両手を通して、冷たい絶望が伝わってくる。幽霊は、こんなにも冷たいのか。初めて、咲月が感じていた温度を知る。
『こんな醜い姿じゃ……お家、帰れない』
『それでも、帰りたいんだろ!? だったら、帰っていいんだ、本当にお前がやりたいことをやれよ!』
男が包丁を置いた。
「ここで捌いたら、部屋が汚れちゃうから、この前みたいに絞め殺そうか」
男が志保の首に手をかける。
「っ!?」
志保が目を覚ました。
「いあっ……てぇ……」
口から声にならない声が漏れる。
その目は、恐怖で揺らいでいた。
『この子も死んじゃうね』
少女は、元の綺麗な姿で佇んでいた。
『苦しいよね、死にたくないよね、生きていたいよね』
『志保! もっと抵抗しろよ!』
「さあ、死んじゃおうね。そうしたら、楽しい生活が待っているからね」
男の指にさらに力が入る。その手首に、志保は爪を立てる。そんなちっぽけな抵抗は、男の楽しみを演出する要素にしかならない。志保の口からうめき声が消えた。
「楽しい生活なんて待っているわけないでしょ。死んだら、そこで終わりなのよ」
喉が絞められているとは思えないほど、流暢な言葉が志保の口から出てくる。少女の姿が消えていた。
「全部あんたのせい。全部が終わりだとしても、あんただけは許せない」
「な、なんだ……っ」
志保の華奢な指が男の手首にめり込む。肉が割け、血が噴き出した。
「ぎゃあああ」
「そう、痛いって生きている証拠。こんなに血が出ている。生きているから、さぞ痛いでしょうね」
志保はテーブルの上に立ち上がる。男の両手は離さず、手首に志保の指が食い込み続ける。男は、苦悶の声を出しながら、腰が抜けてしまったかのように座り込み、恐怖一色で志保を見上げている。
「怖い? もっともっと怖がって。死ぬなんて楽な思いさせないから。一生、苦しみなさいよ。生きてね」
男の両手首からボキッと大きな音がした。男がひと際大きな悲鳴をあげる。それでも、なお志保は男の手をはなさなかった。
「しーちゃん!」
『咲月!?』
「えい!」
咲月が男に唐辛子スプレーを浴びせる。それに続いて、三上が飛び出してきた。そのまま懐中電灯で男の頭を殴る。殺人鬼は、声もなく意識を失った。口から泡を吹いている。
「しーちゃん、大丈夫?」
「私より、こっちの男、殺しちゃったんじゃない? 大丈夫?」
「死んでないよ、生きている」
三上は、脈を確認してから言った。
「縛っておこう」
咲月は、リュックからガムテープを取り出した。三上がそれを受け取り、男をぐるぐる巻きにしていく。
「手首どうしたんだ、この人」
三上が血だらけの男の手首に気づき慄いた。
「知らなーい」
「しーちゃん? まだ幽霊入っているよね?」
「あら? よくわかったわね」
「しーちゃんは、語尾伸ばしたりしないから」
「ばれなきゃこの子の身体、乗っ取ってやろうと思ったのになー」
『おい、こら。

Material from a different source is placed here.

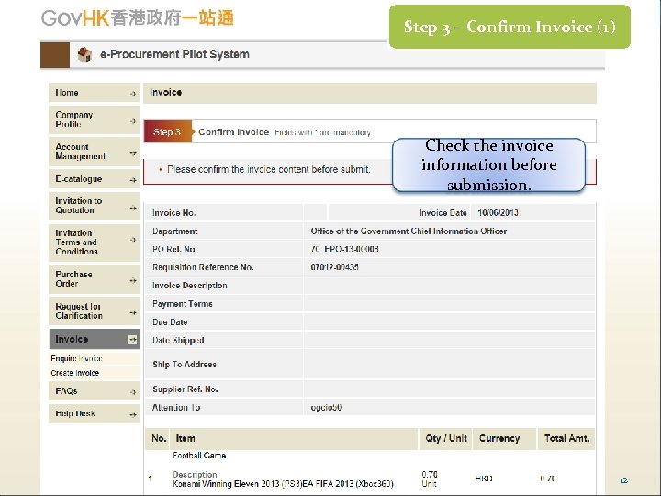Click the arrow icon beside Help Desk

pos(133,413)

家に帰るんだろうが』
志保が浮かべないような愛嬌たっぷりの笑顔が浮かぶ。
「この建物を出るまで、この子の身体借りてもいい? 一人じゃ、心細くて」
「みんなで、帰ろう」
咲月は、志保の手をとった。
建物内を満たしていた赤い文字は、いつの間にか消えていた。受付にあったバラもない。玄関のガラスからいっぱいに夕焼けが差し込んでいる。
三上が玄関に手をかけると、何の抵抗もなく玄関は開いた。
「意地悪しちゃって、ごめんなさいね」
「ううん。ちゃんと警察に通報してお家に帰れるようにするから安心してね」
「ええ。ようやく家に帰れる。ありがとう」
志保の目から、涙がこぼれる。
「さようなら」
その一言を残し、志保から、愛菜の気配が消えた。それと同時に、志保の口が動く。
「ようやく、あの子、出て行ったみたいだね。うわ、早く手を洗わないと」
志保は、爪の間までしみ込んだ血に心底嫌そうな顔をした。
「ホラーっぽくて、私はその手好きだな」
「こんな手でいたら、捕まっちゃうから。まったく、ひどい目にあったよ」
「しーちゃん、憑りつかれていた時のこと覚えているの?」
咲月は、興味津々とばかりに聞いた。志保は、怯えることなく、達観した様子で言った。
「覚えているよ。おかげで無駄に肝が据わっちゃったかもしれない」
「じゃあ、これからは一緒にオカルト巡りできるね」
「こんな目にあったのにまだ懲りていないわけ?」
「だって、幽霊の女の子自体は悪い子じゃなかったよ?」
「うん、知ってる」
志保は、赤い夕焼けのもっと先を見ながら目を細めた。
同じ赤でも夕焼けは、荒立った心を静めていくようだ。すっかり災禍は、去ったのだと私に錯覚させた。咲月はまだしも三上と志保も、恐ろしい出来事に遭遇したというのに取り乱す様子はない。類は友を呼ぶで、咲月と同じように図太くできているのかもしれない。
このまま平穏な時が流れていくことを私は望んでいた。いつの間にか、咲月を呪い殺す気なんて微塵もなくなってしまった。そんな私を咎めるように、穏やかな空気にあってはならない存在が割り込む。
『咲月!』
咲月を黒い影が覆い尽くす。そして、咲月が消えた。